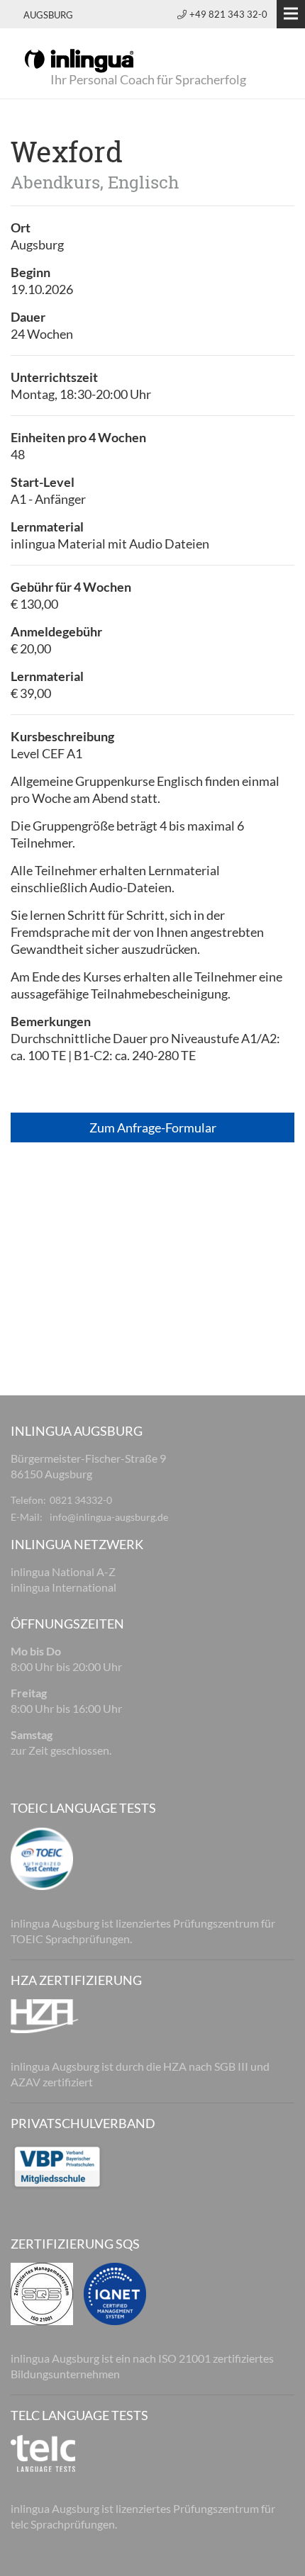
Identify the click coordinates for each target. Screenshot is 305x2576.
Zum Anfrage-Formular (152, 1127)
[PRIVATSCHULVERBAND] (57, 2164)
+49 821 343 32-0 (228, 14)
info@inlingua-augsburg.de (109, 1517)
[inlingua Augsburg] (79, 59)
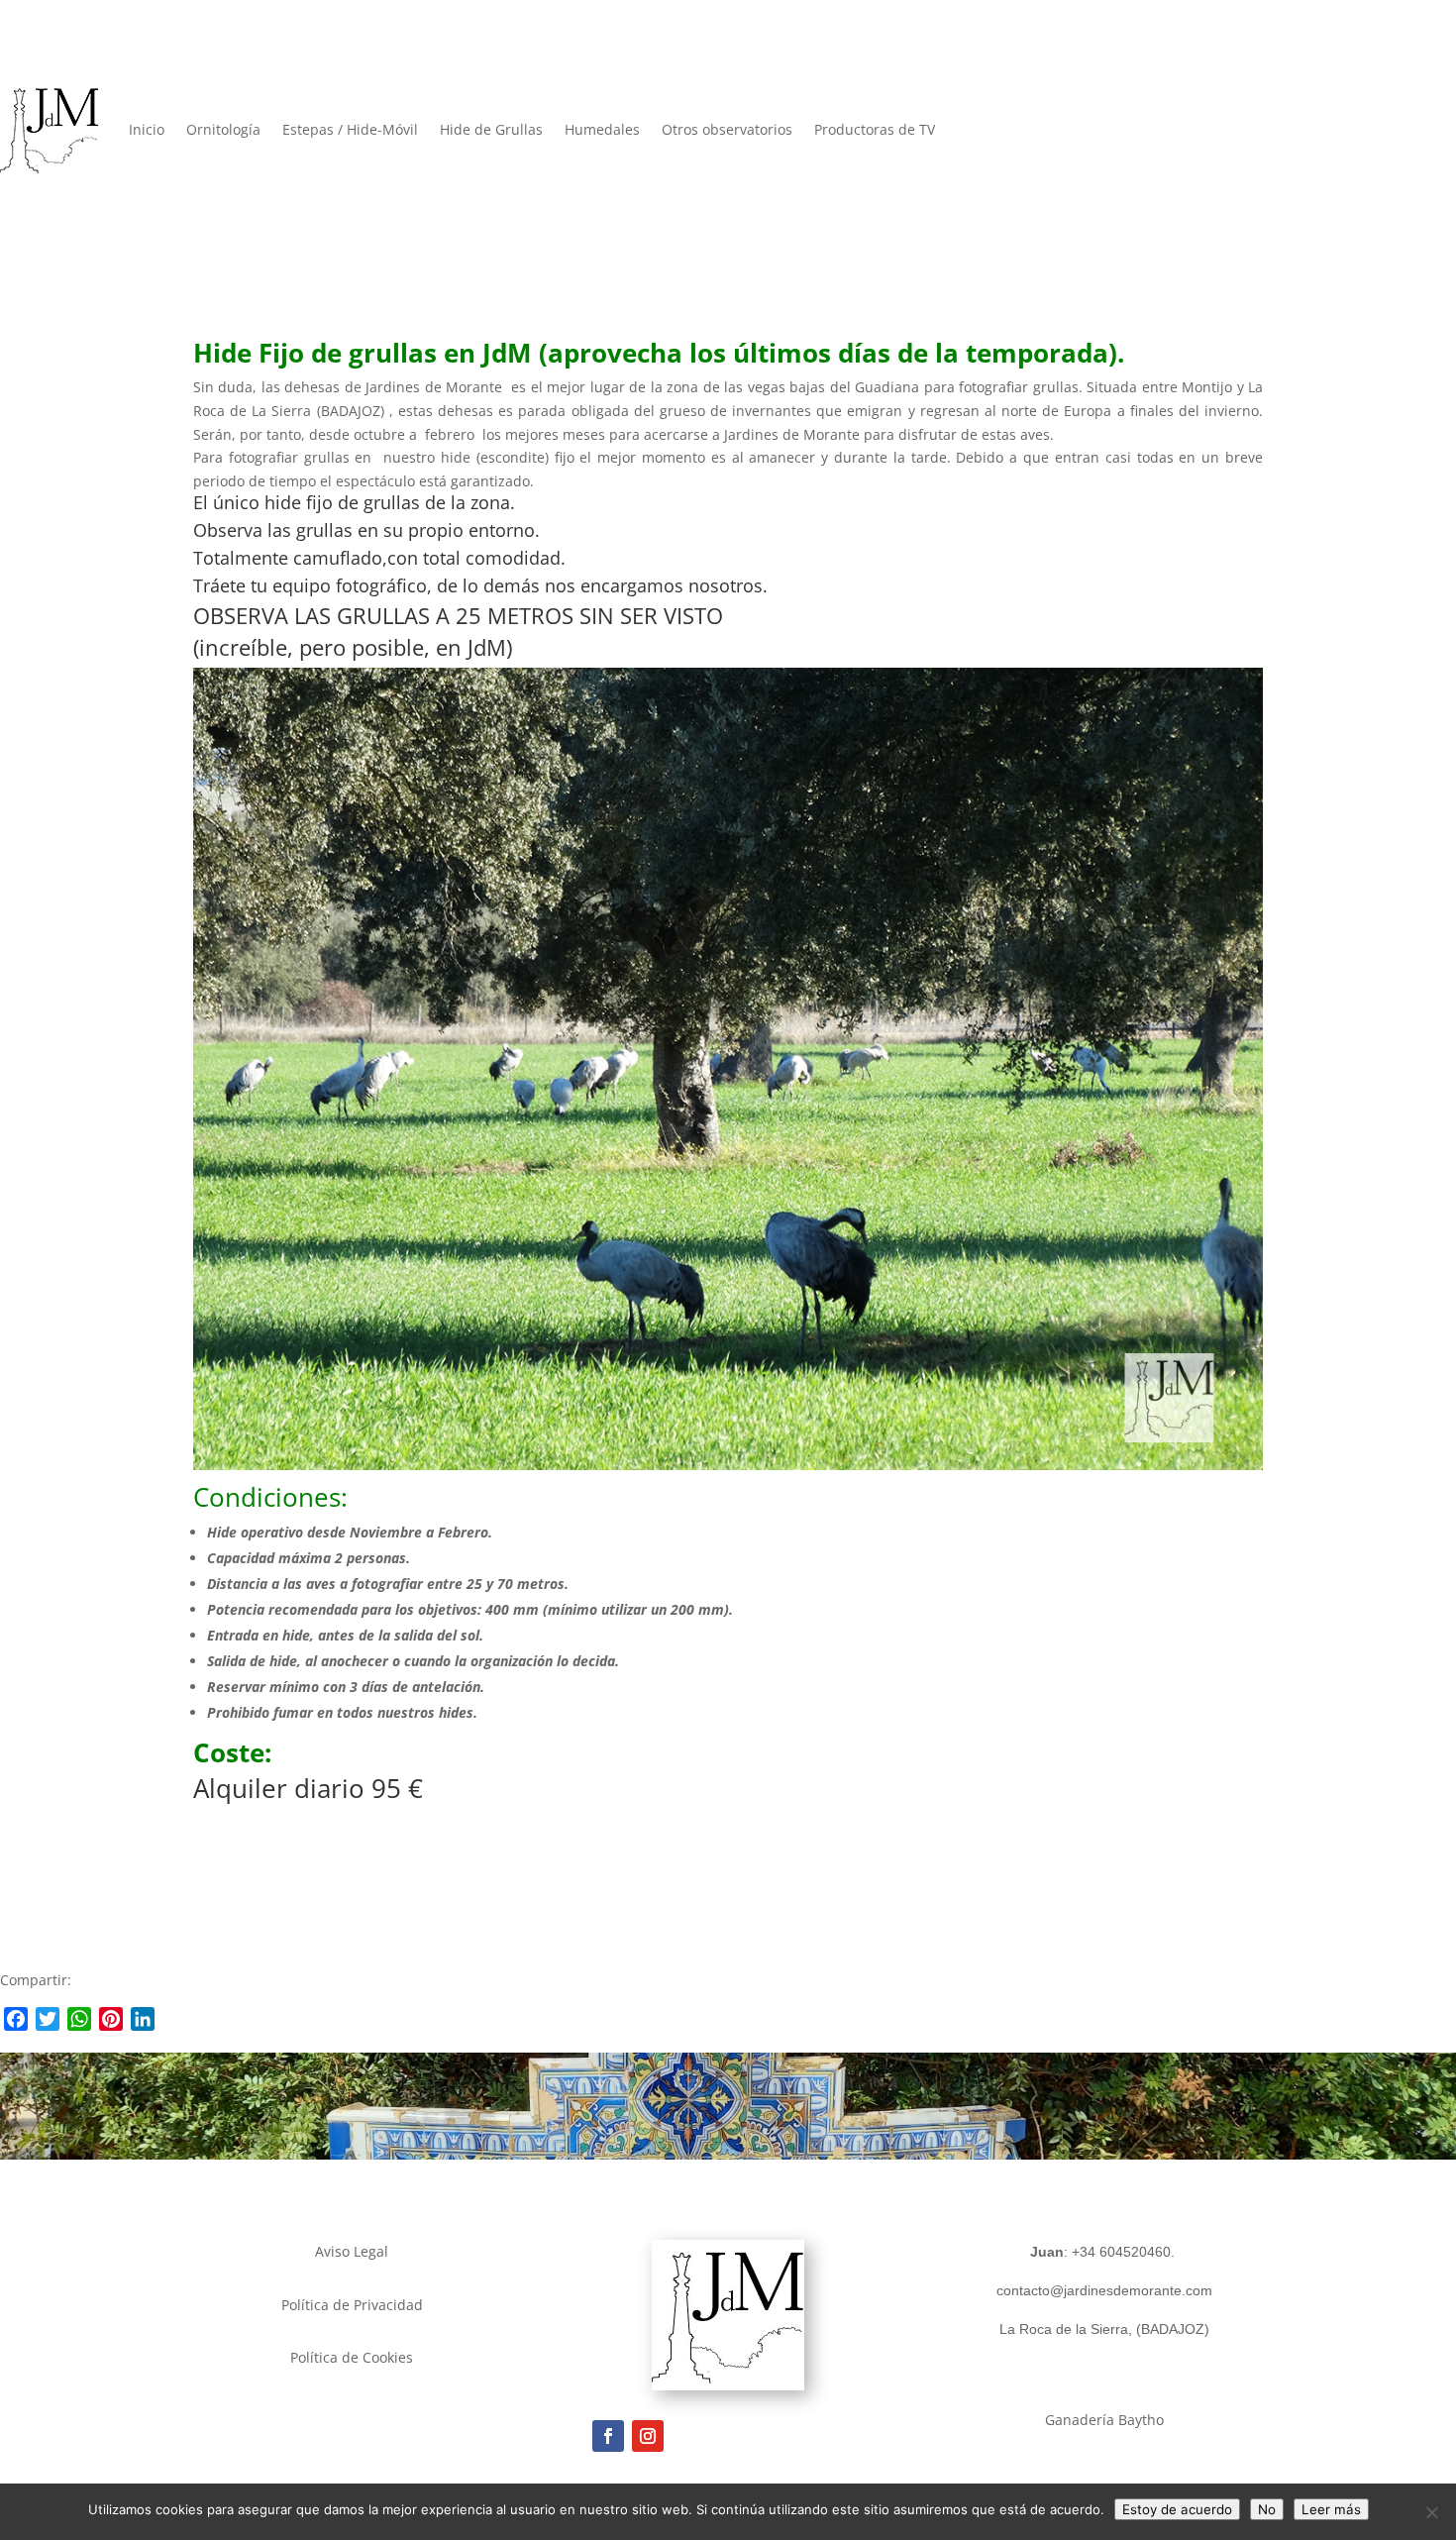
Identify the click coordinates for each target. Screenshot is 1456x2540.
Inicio (146, 129)
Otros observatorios (727, 129)
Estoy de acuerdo (1177, 2509)
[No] (1431, 2512)
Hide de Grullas (491, 129)
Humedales (602, 129)
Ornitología (223, 129)
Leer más (1331, 2509)
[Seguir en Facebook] (608, 2436)
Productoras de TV (874, 129)
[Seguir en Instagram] (648, 2436)
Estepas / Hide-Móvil (350, 129)
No (1267, 2509)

========

## Your assignment
All of the lines above must be repeated without alteration, though the pictures are to be excluded.

## Response to this exercise
Identify the click coordinates for each target. Screenshot is 305x2576.
Zum Anfrage-Formular (152, 1127)
[PRIVATSCHULVERBAND] (57, 2164)
+49 821 343 32-0 (228, 14)
info@inlingua-augsburg.de (109, 1517)
[inlingua Augsburg] (79, 59)
Identify the click coordinates for each target. Screenshot is 1456x2540.
Inicio (146, 129)
Otros observatorios (727, 129)
Estoy de acuerdo (1177, 2509)
[No] (1431, 2512)
Hide de Grullas (491, 129)
Humedales (602, 129)
Ornitología (223, 129)
Leer más (1331, 2509)
[Seguir en Facebook] (608, 2436)
Productoras de TV (874, 129)
[Seguir en Instagram] (648, 2436)
Estepas / Hide-Móvil (350, 129)
No (1267, 2509)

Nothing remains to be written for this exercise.